Traction drive power transmissions which transmit power to a driven part through a traction drive mechanism have attracted attention in the field of automobiles and industrial machinery, and in recent years extensive research and development has been conducted in this area. The traction drive mechanism is a power transmitting mechanism. Unlike conventional drive mechanisms, it does not use any gears. This results in a reduction in vibration and noise as well as a smooth speed change in high-speed rotation. An important goal in the automobile industry is an improvement in the fuel consumption of automobiles. It has been suggested that if the traction drive is applied to the transmission of automobiles in order to convert the transmission to a continuous variable-speed transmission the fuel consumption can be reduced by at least 20% compared with conventional transmission systems. This is due to the fact that the drive can always be in the optimum fuel consumption region of an engine. Recent studies have been conducted in the areas of development of materials having high fatigue resistance and theoretical analysis of traction mechanisms. Regarding the traction fluid, the correlation of traction coefficients is gradually being understood on a level of the molecular structure of the components. The term "traction coefficient" as used herein is defined as the ratio of the tractional force which is caused by slipping at the contact points between rotators which are in contact with each other in a power transmission of the rolling friction type to the normal load.
A traction fluid must be comprised of a lubricating oil having a high traction coefficient.

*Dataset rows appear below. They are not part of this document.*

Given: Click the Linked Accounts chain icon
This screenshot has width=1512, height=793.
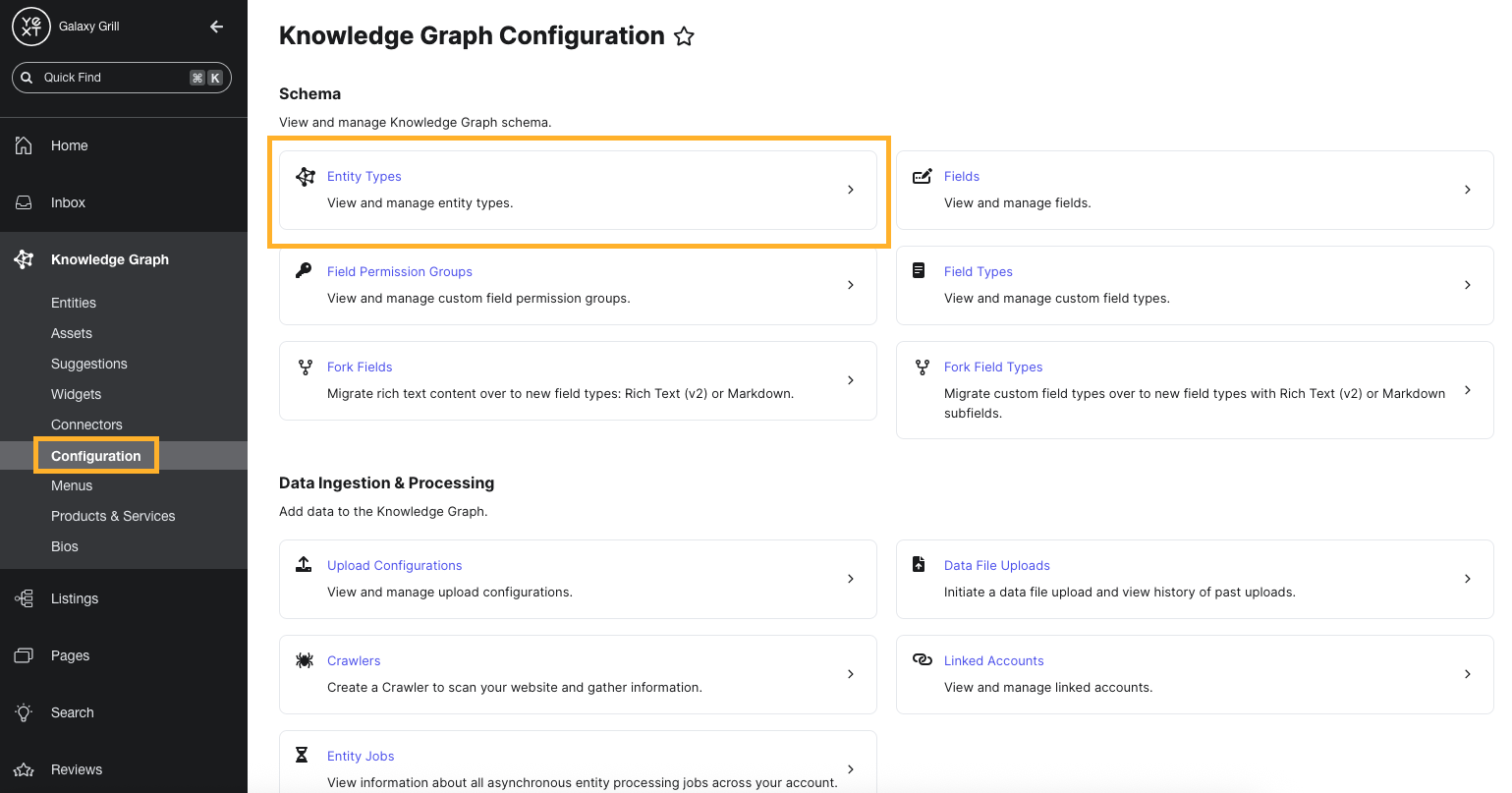Looking at the screenshot, I should [921, 659].
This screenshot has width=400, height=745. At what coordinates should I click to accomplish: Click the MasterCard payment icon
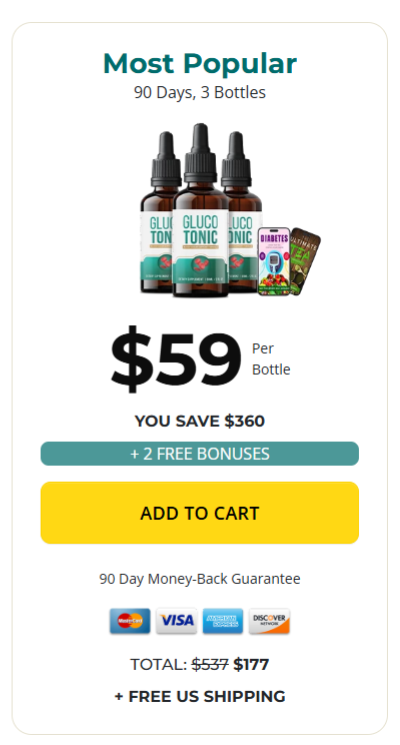(130, 621)
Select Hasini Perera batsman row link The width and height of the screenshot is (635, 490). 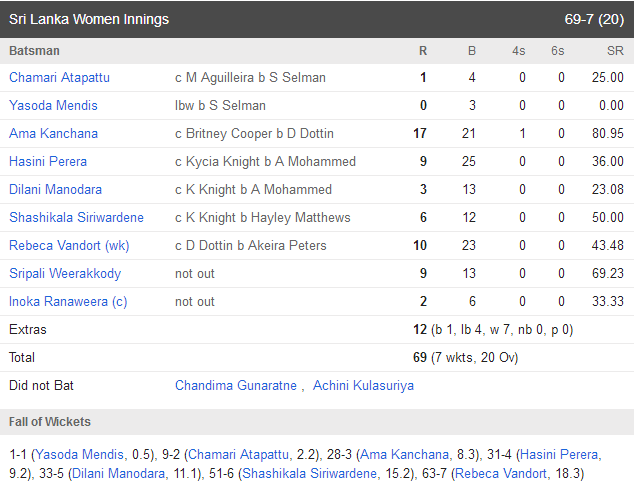pos(48,161)

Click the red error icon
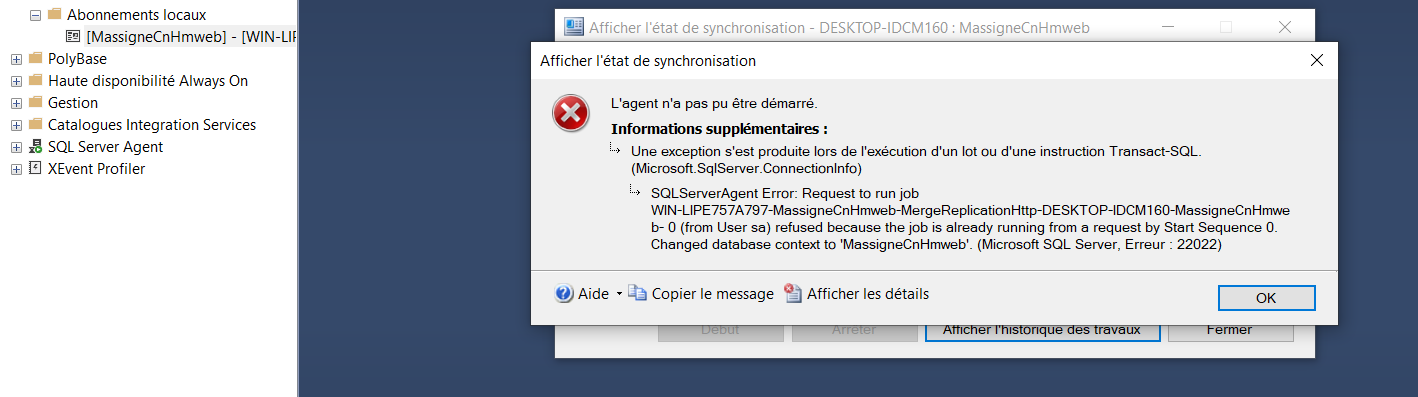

It has been confirmed that a traction fluid possessing a molecular structure having a naphtene ring exhibits a high performance. "Santotrack®," manufactured by the Monsanto Chemical Company, is widely known as a commercially available traction fluid. Japanese Patent Publication No. 35763/1972 discloses di(cyclohexyl)alkane and dicyclohexane as traction fluids having a naphthene ring. This patent publication discloses that a fluid obtained by incoporating the above-mentioned alkane compound in a perhydrogenated (α-methyl)styrene polymer, hydrindane compound, or the like, has a high traction coefficient. Japanese Patent Laid-Open No. 191797/1984 discloses a traction fluid containing an ester compound having a naphtene ring. It discloses that an ester obtained by the hydrogenation of the aromatic nuclens of dicyclohexyl cyclohexanedicarboxylate or dicyclohexyl phthalate is a preferred traction fluid.
US-A-3440894 further lists a wide range of lubricating oils suitable for use as traction fluids, which comprise inter alia, esters of cycloalkane alkanoic acids with cycloalkanols, but does not compare the relative merits of the different types of cycloalkane esters disclosed.
As mentioned above, the development of continuous variable-speed transmissions has advanced in recent years. The higher the traction coefficient of the traction fluid the larger the transmission force. This allows a reduction in the size of the device which in turn results in a reduction in emission of polluting exhaust gases. Therefore, there is a strong demand for a fluid having the highest possible traction coefficient. However, the use of the conventional traction fluid which exhibits the highest performance of all the currently commercially available fluids in such a traction drive device provides unsatisfactory performance with respect to the traction coefficient. Such conventional fluids are also expensive. The traction fluid which has been proposed in Japanese Patent Publication No. 35763/1971 contain Santotrack® or its analogue as a component and, therefore, is also unsatisfactory with respect to performance and cost.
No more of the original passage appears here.